Part of the reason the Senate has pushed so hard this year to draw down the extra money is because a critical hospital reimbursement program is getting slashed by more than half this year. The state has known for more than a year the federal government is phasing out the Low Income Pool or LIP program, and the feds say Medicaid expansion could offset the loss. Shands of Jacksonville Hospital CEO Russell Armstead says a significant cut in the LIP program would be devastating.
“It’s both financial and human. A human tragedy. It’s almost 20 percent of my revenue. If I lose it, I’ll close in a few months," he told a Senate committee in April.

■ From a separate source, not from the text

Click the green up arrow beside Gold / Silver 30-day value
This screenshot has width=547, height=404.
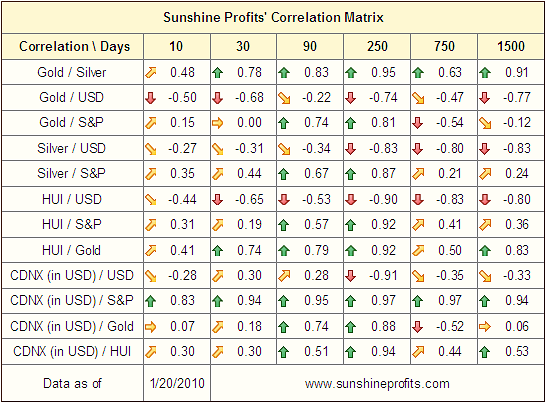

In a statement, House Speaker Steve Crisfaulli says getting a dollar amount on the size of the Low-Income Pool is a start toward building a budget, but he and other House leaders aren’t buying the Senate’s Medicaid expansion offer. Still, there’s a chamber hearing on the proposal when the legislature reconvenes.
What make special session’s special, is that they’re limited in scope: and the House and Senate have to agree on what the meeting will be about. The big item is the budget—but included in the call are several other house healthcare issues or what Representative Corcoran described as, “the other stuff”. A House bill would let Advanced Registered Nurse Practitioners prescribe medications. But doctors have opposed the idea and continue to do so. Another House plan rolls back what are called “certificate of need” laws: which regulate hospital expansion. Florida’s healthcare agency Secretary Liz Dudek says it’s a long-shot.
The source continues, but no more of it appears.